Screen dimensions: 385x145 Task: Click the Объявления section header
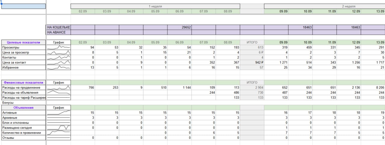coord(23,107)
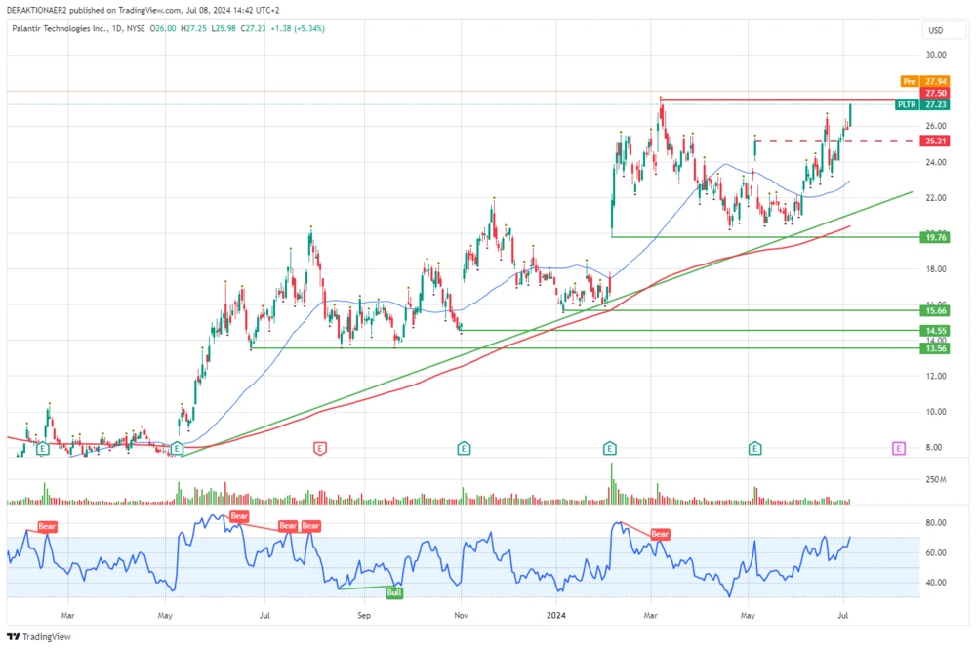Click the green "E" earnings icon below September
This screenshot has height=649, width=976.
[x=320, y=449]
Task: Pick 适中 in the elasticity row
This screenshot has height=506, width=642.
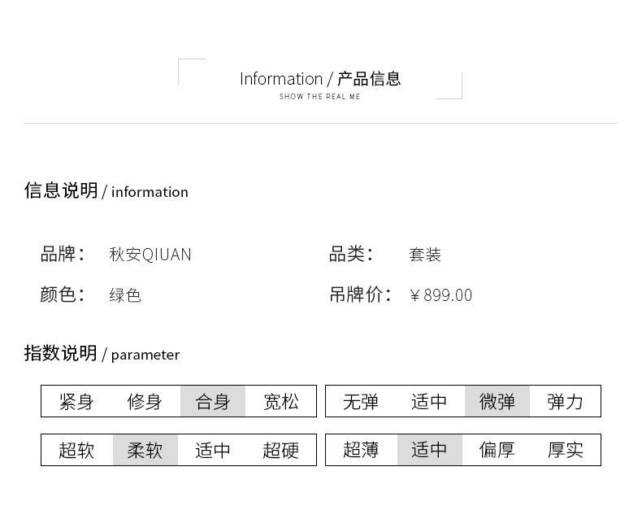Action: point(429,401)
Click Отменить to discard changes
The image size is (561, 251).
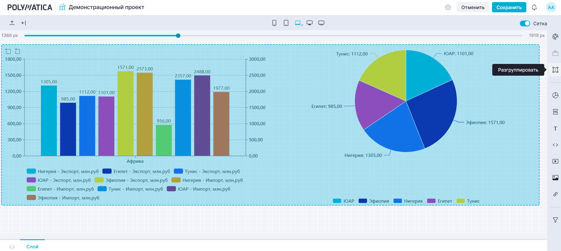click(473, 7)
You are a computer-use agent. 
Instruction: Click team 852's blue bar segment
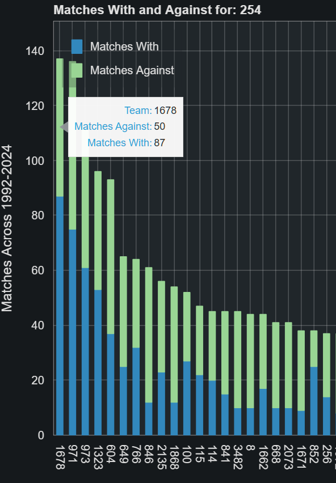coord(313,401)
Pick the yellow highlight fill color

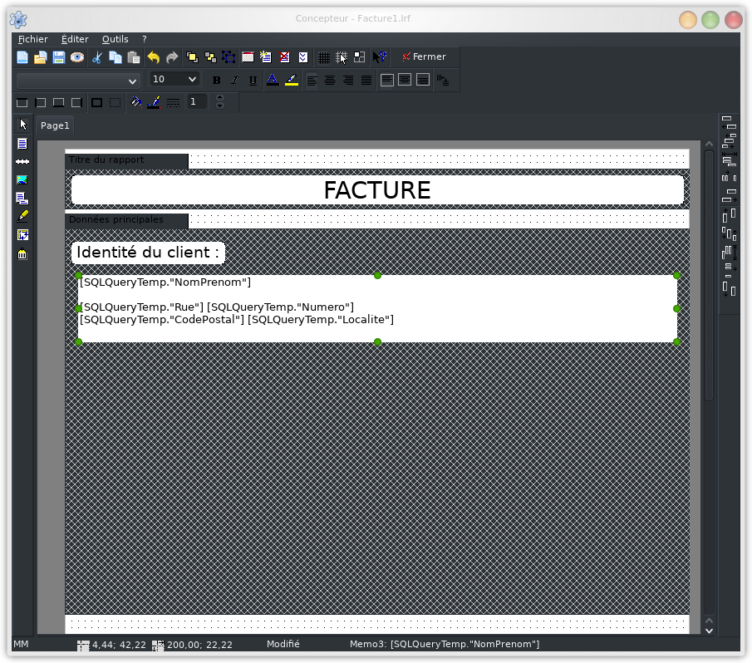[291, 81]
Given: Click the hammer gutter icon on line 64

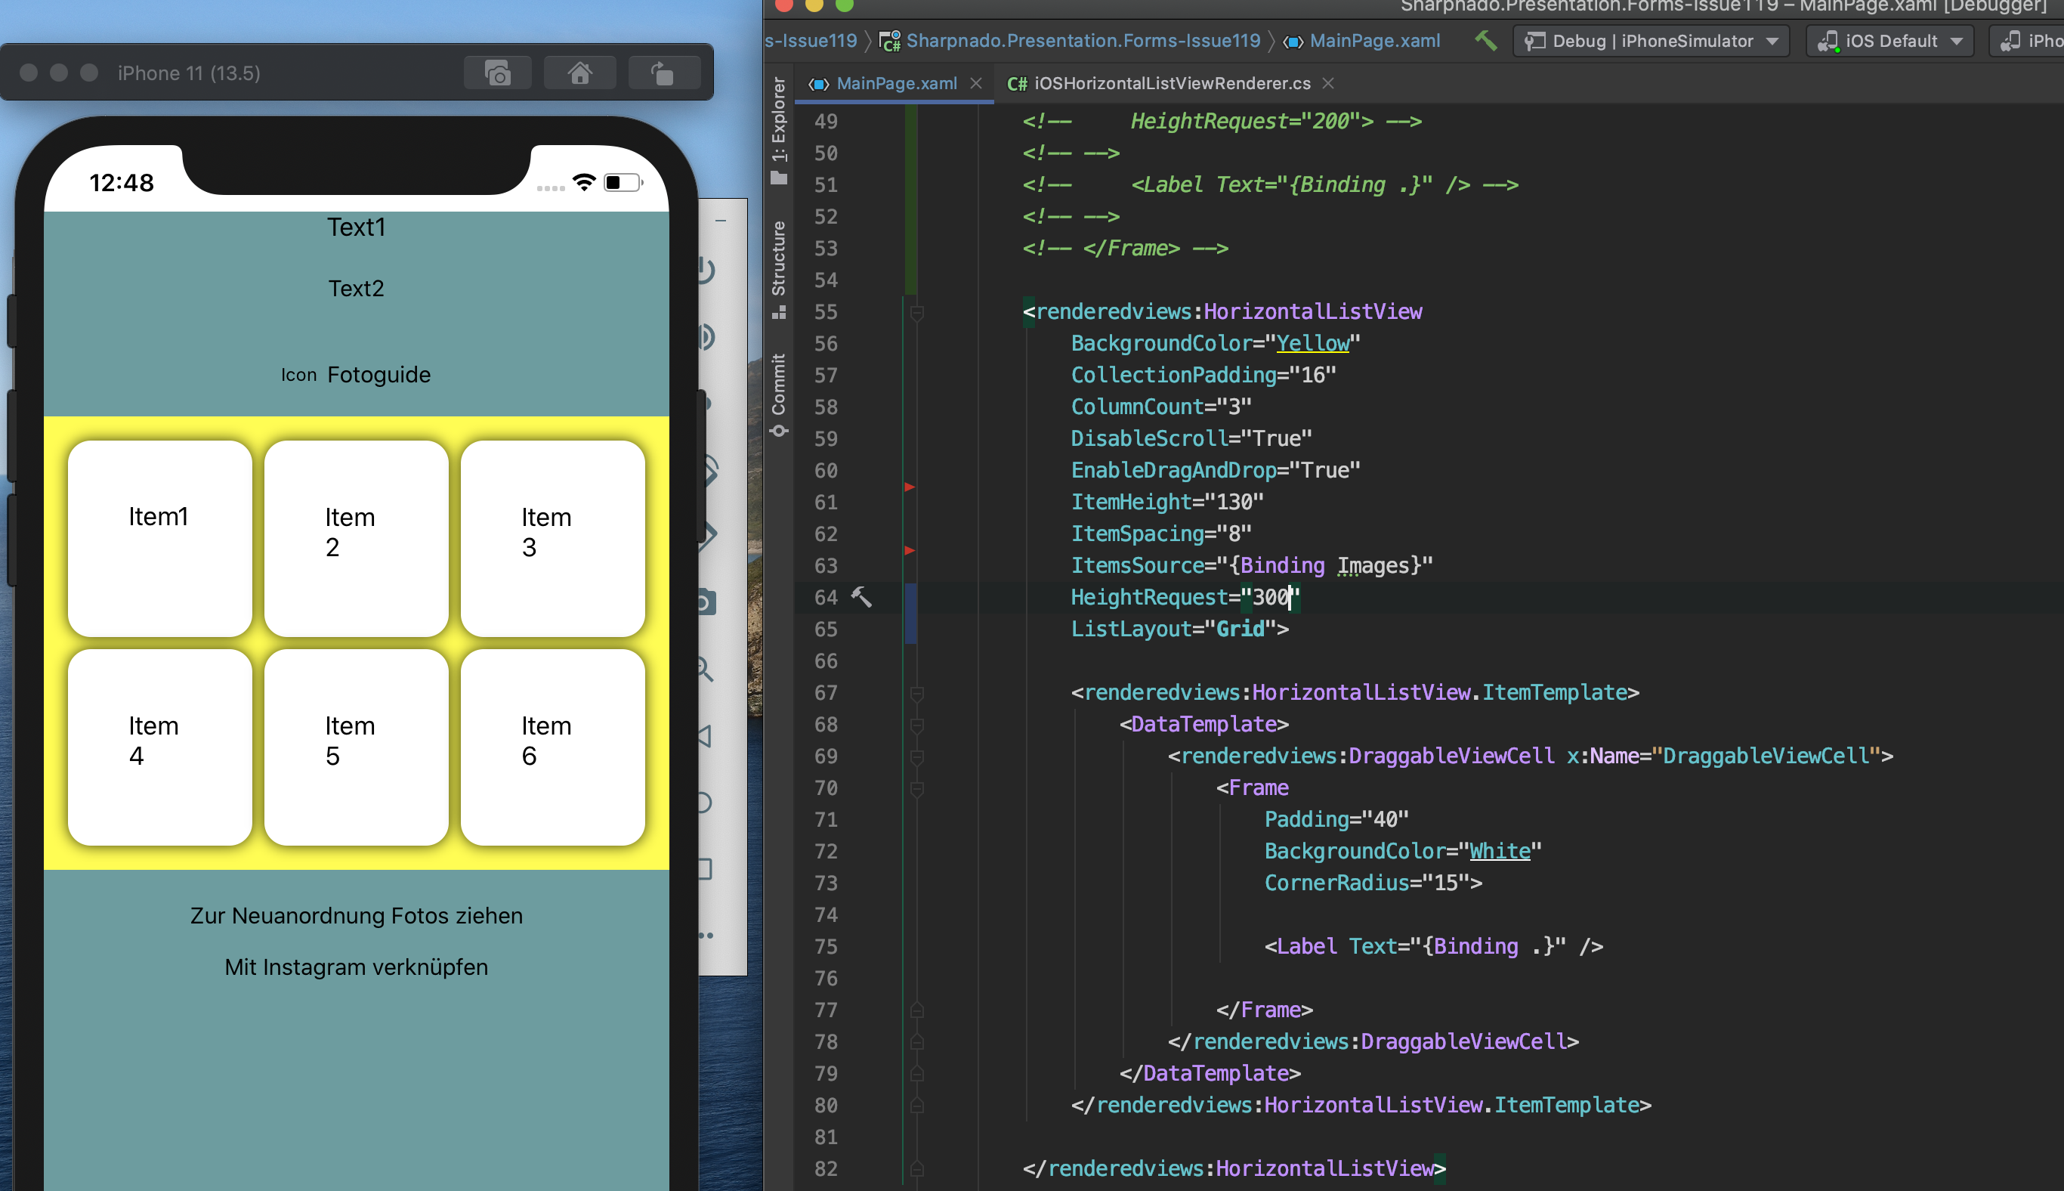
_ _ _
## [REQUIREMENTS]
Please count the lines in the entries above that contain the string "Task", treating uppercase and lowercase letters as different, and reply with the number alone.

## [FULL ANSWER]
2